WHAT TO WORK ON: Find the word "computer" in the records below. List each line containing it.

<<<<

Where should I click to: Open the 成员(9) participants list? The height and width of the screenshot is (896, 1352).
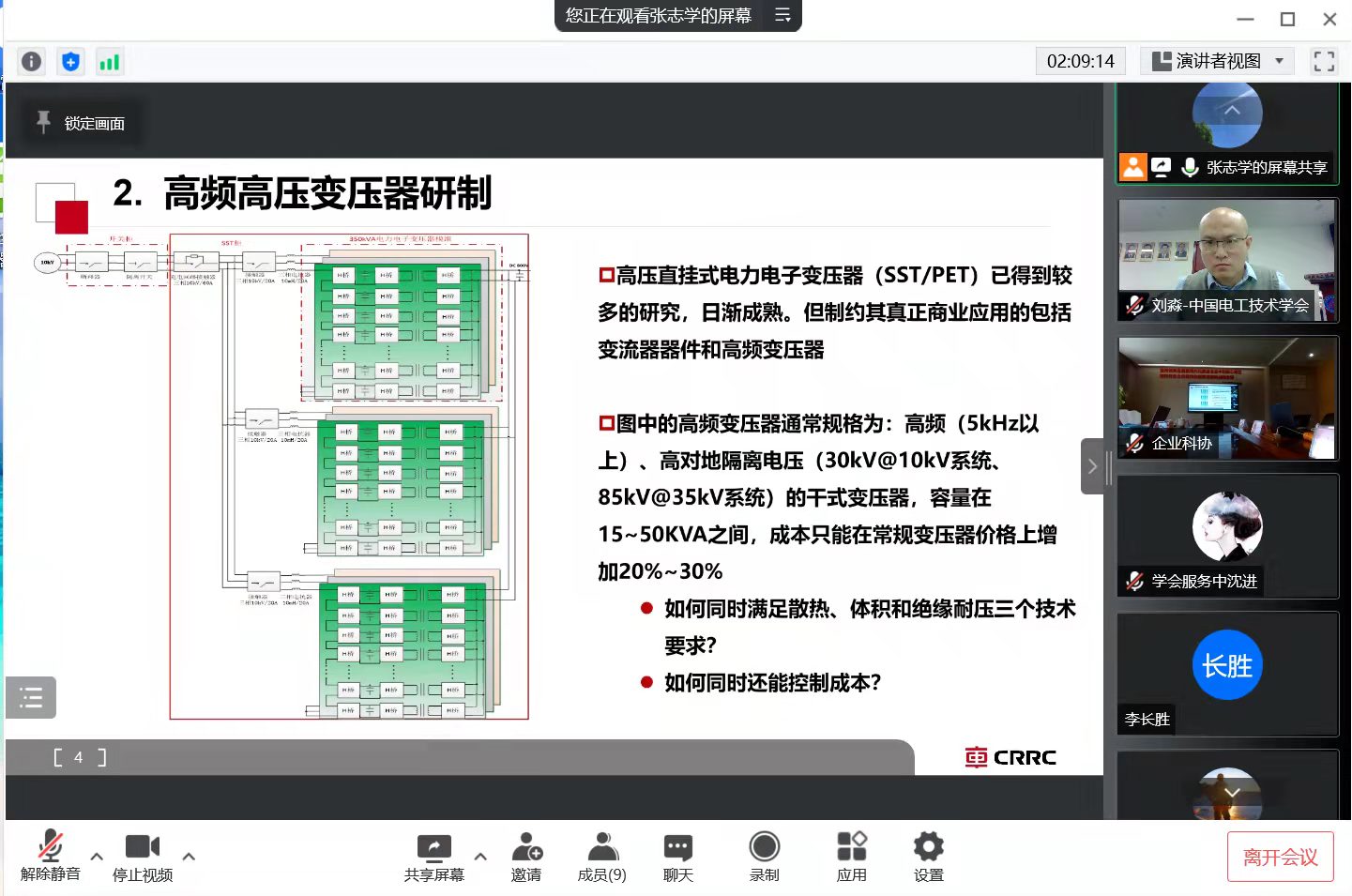601,857
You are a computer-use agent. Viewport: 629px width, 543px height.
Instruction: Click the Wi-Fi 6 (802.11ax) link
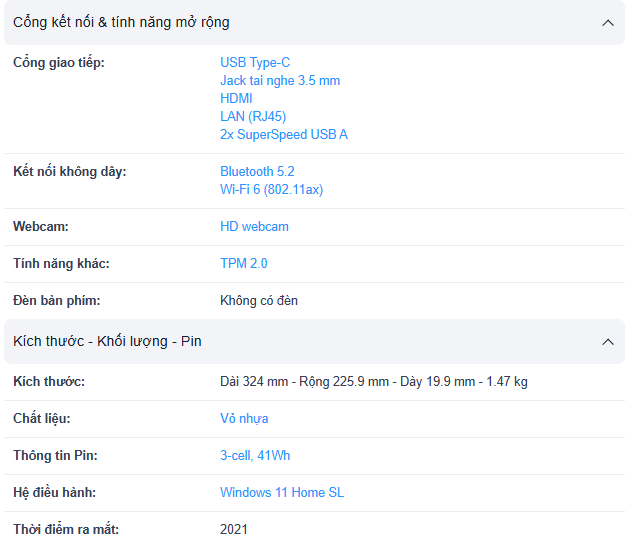[271, 189]
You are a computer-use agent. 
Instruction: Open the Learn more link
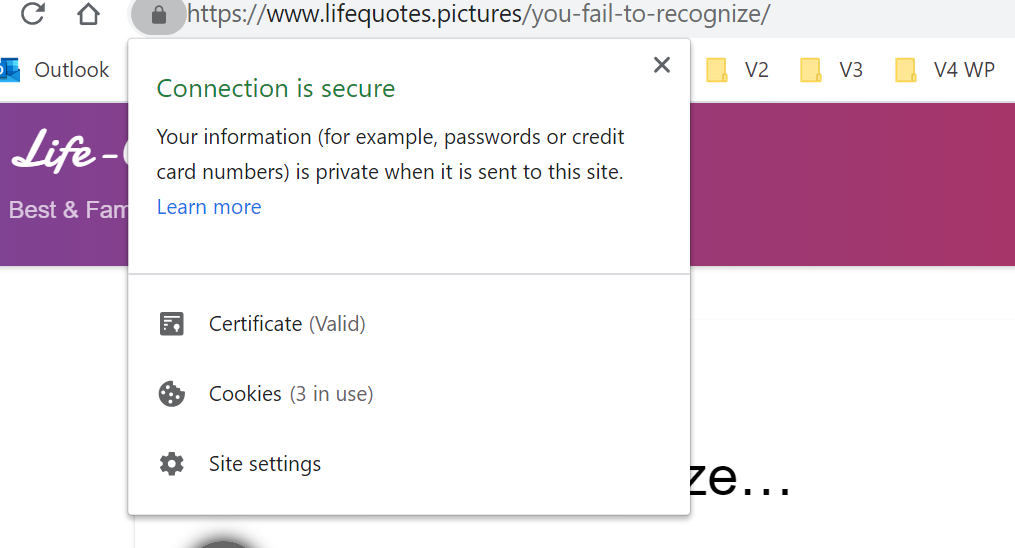pyautogui.click(x=209, y=207)
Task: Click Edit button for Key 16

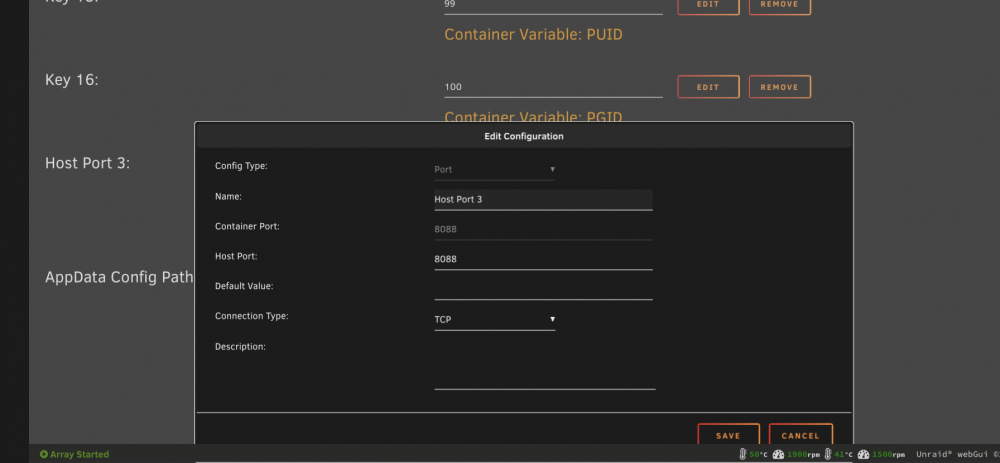Action: point(708,87)
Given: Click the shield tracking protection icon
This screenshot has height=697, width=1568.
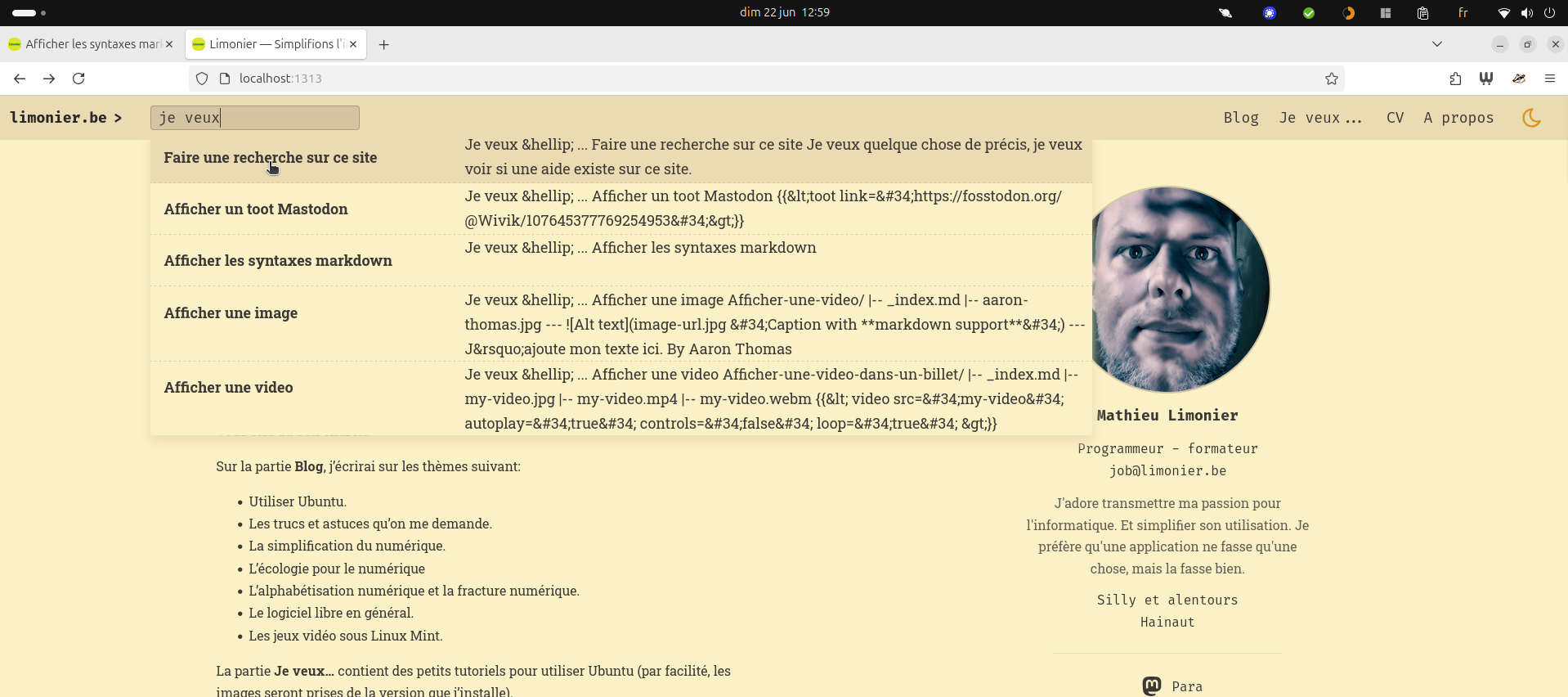Looking at the screenshot, I should coord(202,79).
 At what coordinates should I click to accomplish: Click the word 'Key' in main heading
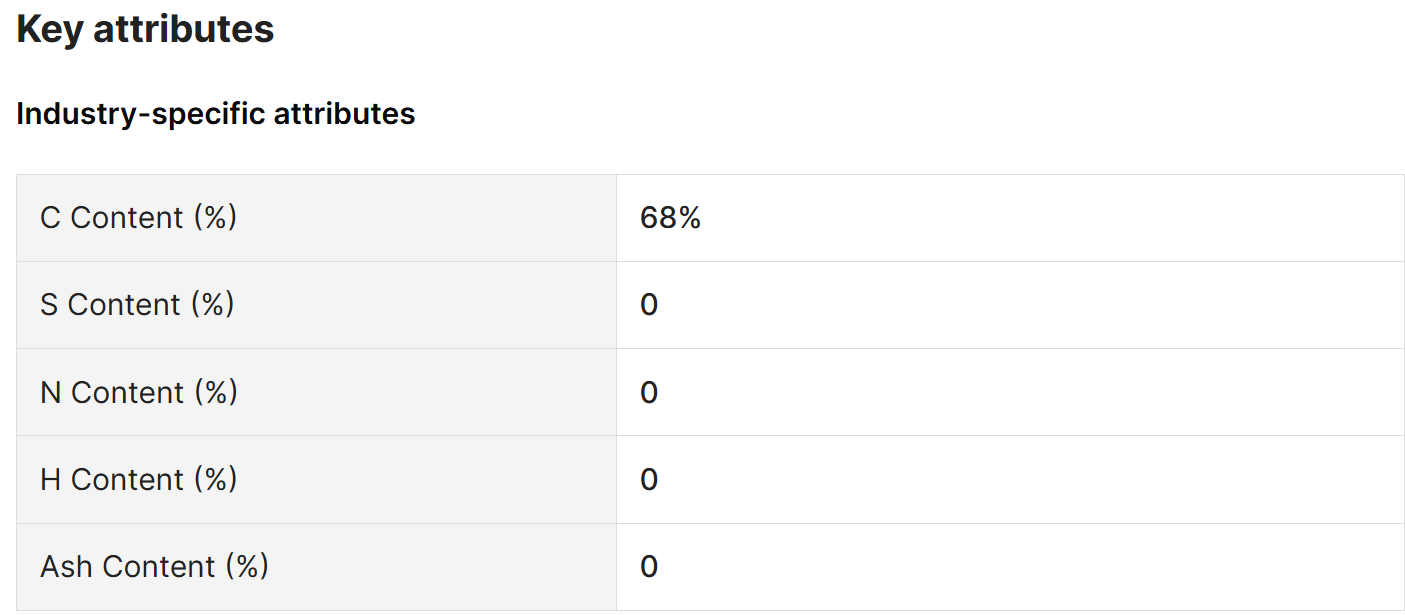click(x=49, y=29)
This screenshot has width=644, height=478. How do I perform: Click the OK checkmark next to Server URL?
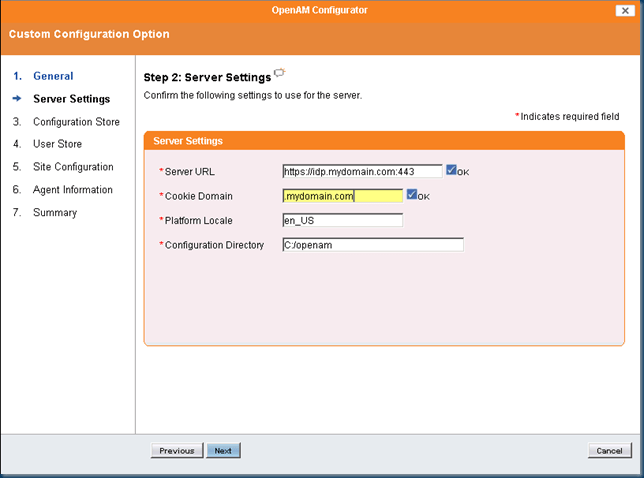452,170
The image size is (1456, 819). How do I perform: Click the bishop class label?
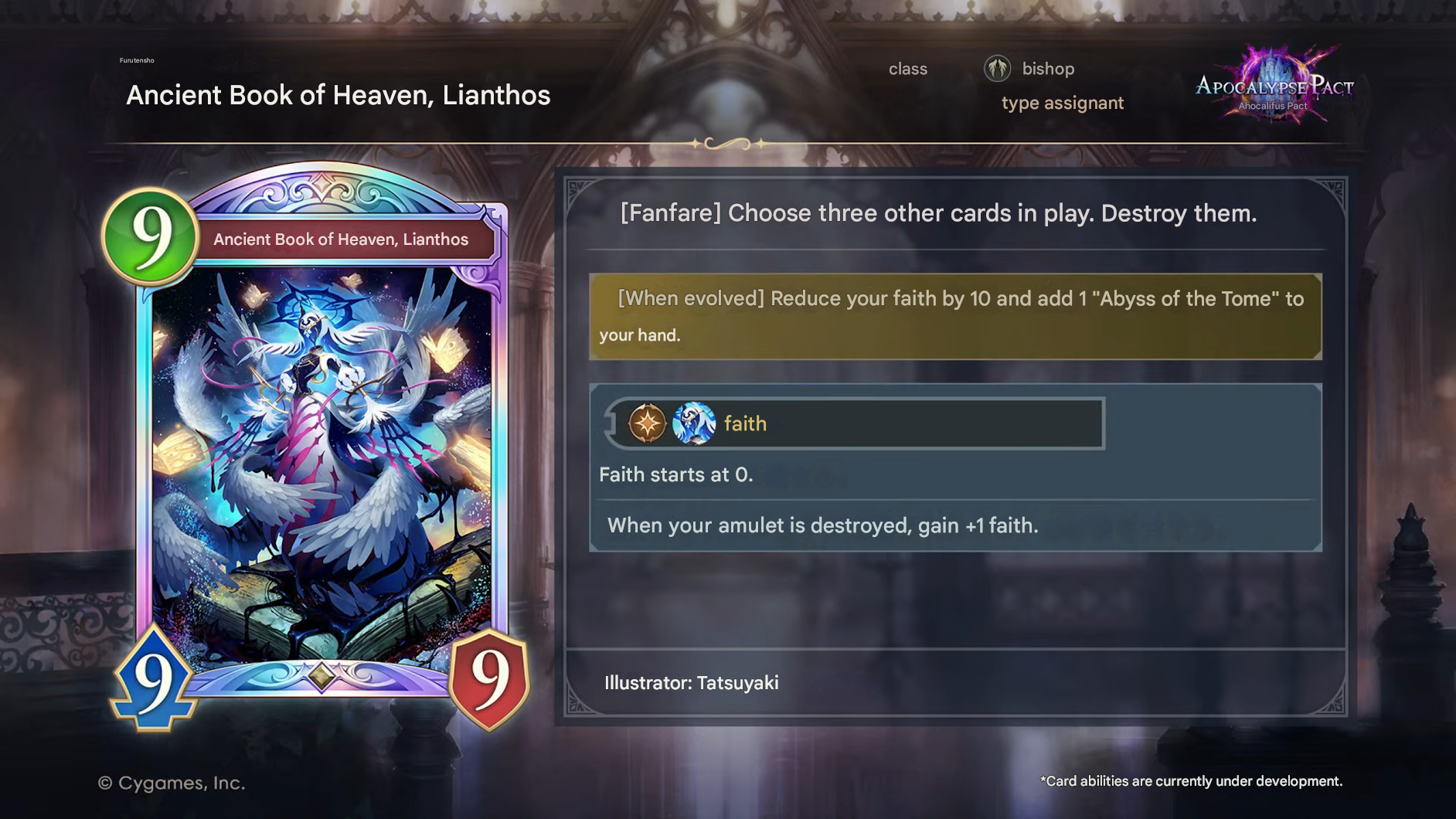coord(1048,69)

>>>>

SOLUTION TO THE EXERCISE:
You are a computer-use agent. Viewport: 629px width, 543px height.
You are a computer-use agent. 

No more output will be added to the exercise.